Tuesday, August 25, 2009
My aunt, the person who introduced me to Jesus, has Alzheimer’s disease. The woman who was the most “in-charge” person of our family now looks lost among her family, can no longer go to the bathroom alone, and speaks mainly babble with a few irrelevant Pennsylvania Dutch words mixed in.
Knowing that my aunt used to be a woman of faith, I wonder how she relates to God now. She no longer plays the piano in church or hosts visiting missionaries in her home or puts us to work after Thanksgiving dinner, wrapping boxes of tissues she will deliver as Christmas gifts to the people in local nursing homes. She cannot read her Bible or pray in a language other humans can understand. Is she able to believe the basic Christian doctrines, even when she is probably no longer aware of them? Does she remember how to pray at all? Or does she know Jesus even more intimately now than she ever did before?
My own faith tends to be more intellectual than emotional. I am more likely to challenge a bit of unsound theology than to cry during a praise song (though I always seem to cry at baptisms!) For this reason, I find it difficult to grasp how someone who cannot understand that Jesus died can still have faith in Him. Yet, I’m sure it must be possible because God wants everyone to come to Him (2 Peter 3:9) and would at least give everyone the opportunity to know Him.
I find it interesting that the Bible describes Jesus healing physical ailments and spiritual problems, but never a disease that caused diminished mental capacity. (Please correct me if I’m wrong here!) Neither have I heard of anyone who was healed of Alzheimer ’s disease or severe mental retardation since the Ascension, though I have heard of people miraculously cured of cancer, alcohol addictions, and even gunshot wounds. Could it be that God doesn’t see diminished brainpower as a disability?

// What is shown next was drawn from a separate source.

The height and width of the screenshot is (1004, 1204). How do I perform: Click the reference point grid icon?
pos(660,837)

Though I consider intelligence one of my strengths, it seems likely to me that those who have been born with less intelligence as most of us (and those who have lost their minds to disease) must have different spiritual gifts. Could someone who is unable to interact intelligently with other humans be able to speak with God more directly than we are? I pray that if I ever do lose my ability to think clearly, I will still be able to keep my faith.
Tuesday, August 4, 2009
“Jesus is the answer to any question you have” isn’t as popular a cliché as it used to be, but it’s still part of the unwritten Christian phrase book. (I just heard someone say it this week.) The statement never made sense to me (still doesn’t), and I don’t understand how it became so popular. Yes, Jesus is the answer to many questions, but not every one:
"How can I be reconciled to God?" Jesus. (Works as an answer)

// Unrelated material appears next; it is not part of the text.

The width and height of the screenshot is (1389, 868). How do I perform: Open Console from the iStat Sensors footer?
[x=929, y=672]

"Who demonstrated the best way for me to live?" Jesus. (Still works)
"Should I move in with my boyfriend?" Jesus. (Not quite – Jesus has the answer for that, but He isn’t actually the answer, even if your boyfriend’s name is “Jesus.”)
"What is the capital of Brazil?" Jesus. (Doesn’t work, unless you are trying to refer to the statue of Jesus in Rio de Janeiro, in which case you still have the capital city wrong)
"Will you show me yet again how to fix the flat tire I got on your car?" Jesus. (Not only wrong as an answer, but actually a violation of the third commandment, as commonly interpreted)
When will we Christians stop saying such nonsensical things as “Jesus is the answer” to non-Christians? It’s no wonder our attempts at evangelism are ineffective.